US tags tiny Puerto Rico frog as endangered

A Puerto Rican frog about the size of a peanut has received federal protection, ending a long battle to list it as an endangered species.

The habitat of the coquí llanero also received protection, covering 615 acres (249 hectares) of freshwater wetland in northern Puerto Rico.


Wednesday’s announcement comes two years after the non-profit, Florida-based Center for Biological Diversity sued the U.S. Fish and Wildlife Service so it would respond to a 2007 petition seeking to have the frog classified as an endangered species. The FWS proposed the designation in October 2011.

Its new designation now means that it is illegal to kill, harm or capture the frog.

The coquí llanero was discovered in 2005, and its eggs have only been found on the bulltongue arrowhead plant. It is one of 17 coquí species.

The coquí llanero has a call with such a high-pitched frequency that it can barely be heard. The FWS has said scientists do not have even a rough estimate of how many coquí llaneros exist in the wild.

Most of the critical habitat designation, roughly 518 acres, is located in a wetland within the closed Sabana Seca Naval Base and adjacent open military lands in Toa Baja.
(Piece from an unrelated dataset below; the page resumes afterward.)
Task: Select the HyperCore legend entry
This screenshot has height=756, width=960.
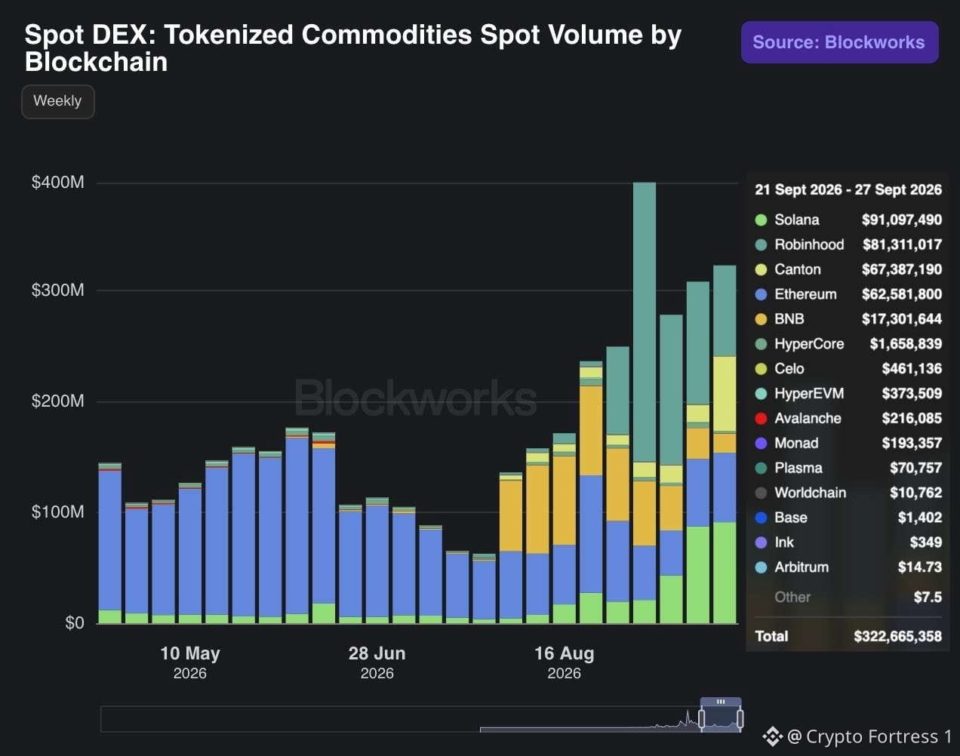Action: pos(848,344)
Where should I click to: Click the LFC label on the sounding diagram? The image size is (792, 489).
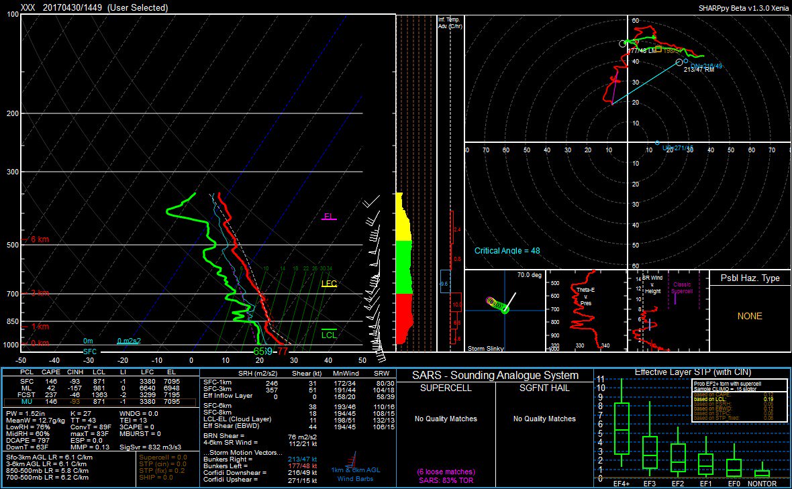click(x=330, y=285)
Managed by the U.S. Department of Defense, this area is identified for residential development. The remaining 97 acres of the wetland designation are managed by the commonwealth of Puerto Rico.

The endangered species designation means that the Puerto Rico government and U.S. Department of Defense would have to consult with the U.S. Fish & Wildlife Service before any development is approved.

As the demand to revitalize towns and transform impacted lands into productive areas increases, the FWS is seeking to protect and restore the lands that are most important to the coqui llanero’s’ survival while responsibly promoting sustainable development for the benefit of the public.